DIRECTIONS >>
Go through the data below and copy each line where the word "agent" occurs.

EXTRACTED ENTRIES >>
*** Block opens ***
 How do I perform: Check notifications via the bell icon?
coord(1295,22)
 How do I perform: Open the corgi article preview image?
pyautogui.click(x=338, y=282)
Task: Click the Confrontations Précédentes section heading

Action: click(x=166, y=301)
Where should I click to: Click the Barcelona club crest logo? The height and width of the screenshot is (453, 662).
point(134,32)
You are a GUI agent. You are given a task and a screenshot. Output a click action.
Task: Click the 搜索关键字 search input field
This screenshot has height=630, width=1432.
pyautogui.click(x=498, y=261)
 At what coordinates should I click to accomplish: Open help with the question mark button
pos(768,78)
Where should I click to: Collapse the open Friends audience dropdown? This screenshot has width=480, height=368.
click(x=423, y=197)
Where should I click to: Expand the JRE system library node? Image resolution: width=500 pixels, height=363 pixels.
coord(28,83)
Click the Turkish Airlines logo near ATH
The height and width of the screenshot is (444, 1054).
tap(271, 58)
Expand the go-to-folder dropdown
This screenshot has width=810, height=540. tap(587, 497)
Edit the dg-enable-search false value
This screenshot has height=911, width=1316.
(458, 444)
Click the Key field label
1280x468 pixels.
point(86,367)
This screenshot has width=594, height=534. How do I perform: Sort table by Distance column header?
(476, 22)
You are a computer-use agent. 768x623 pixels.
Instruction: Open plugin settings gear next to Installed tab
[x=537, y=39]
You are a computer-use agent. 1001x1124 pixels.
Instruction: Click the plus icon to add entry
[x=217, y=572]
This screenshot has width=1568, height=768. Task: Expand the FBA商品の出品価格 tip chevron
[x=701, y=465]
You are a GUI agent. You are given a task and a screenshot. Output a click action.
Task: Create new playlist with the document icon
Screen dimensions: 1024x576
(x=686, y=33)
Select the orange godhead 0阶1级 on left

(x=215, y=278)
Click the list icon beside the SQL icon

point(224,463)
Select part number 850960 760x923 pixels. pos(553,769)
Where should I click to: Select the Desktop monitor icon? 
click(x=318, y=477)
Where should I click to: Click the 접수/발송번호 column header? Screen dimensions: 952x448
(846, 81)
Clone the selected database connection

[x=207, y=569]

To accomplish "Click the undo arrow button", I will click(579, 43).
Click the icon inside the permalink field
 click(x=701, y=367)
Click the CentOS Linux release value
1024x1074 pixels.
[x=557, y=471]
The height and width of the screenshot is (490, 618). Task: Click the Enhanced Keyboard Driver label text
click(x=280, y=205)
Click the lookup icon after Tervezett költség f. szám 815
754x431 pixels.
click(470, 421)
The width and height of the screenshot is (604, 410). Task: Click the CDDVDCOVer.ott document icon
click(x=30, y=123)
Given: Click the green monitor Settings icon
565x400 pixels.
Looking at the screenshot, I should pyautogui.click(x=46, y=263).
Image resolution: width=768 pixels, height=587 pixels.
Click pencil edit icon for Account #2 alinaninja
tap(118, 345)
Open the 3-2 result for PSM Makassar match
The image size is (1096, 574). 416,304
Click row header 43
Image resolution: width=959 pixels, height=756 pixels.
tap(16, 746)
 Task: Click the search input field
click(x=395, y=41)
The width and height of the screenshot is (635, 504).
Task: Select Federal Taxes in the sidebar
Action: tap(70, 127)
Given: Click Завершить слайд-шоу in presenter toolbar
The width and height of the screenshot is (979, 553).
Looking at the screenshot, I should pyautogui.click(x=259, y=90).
*** Block closes ***
TASK ANSWER >>
You are a GUI agent. You are given a task and a screenshot. Output a click action.
You are a computer-use agent. 768x623 pixels.
You are a computer-use agent. 1001x1124 pixels.
You are a GUI agent. You are given a task and a screenshot. Output a click action.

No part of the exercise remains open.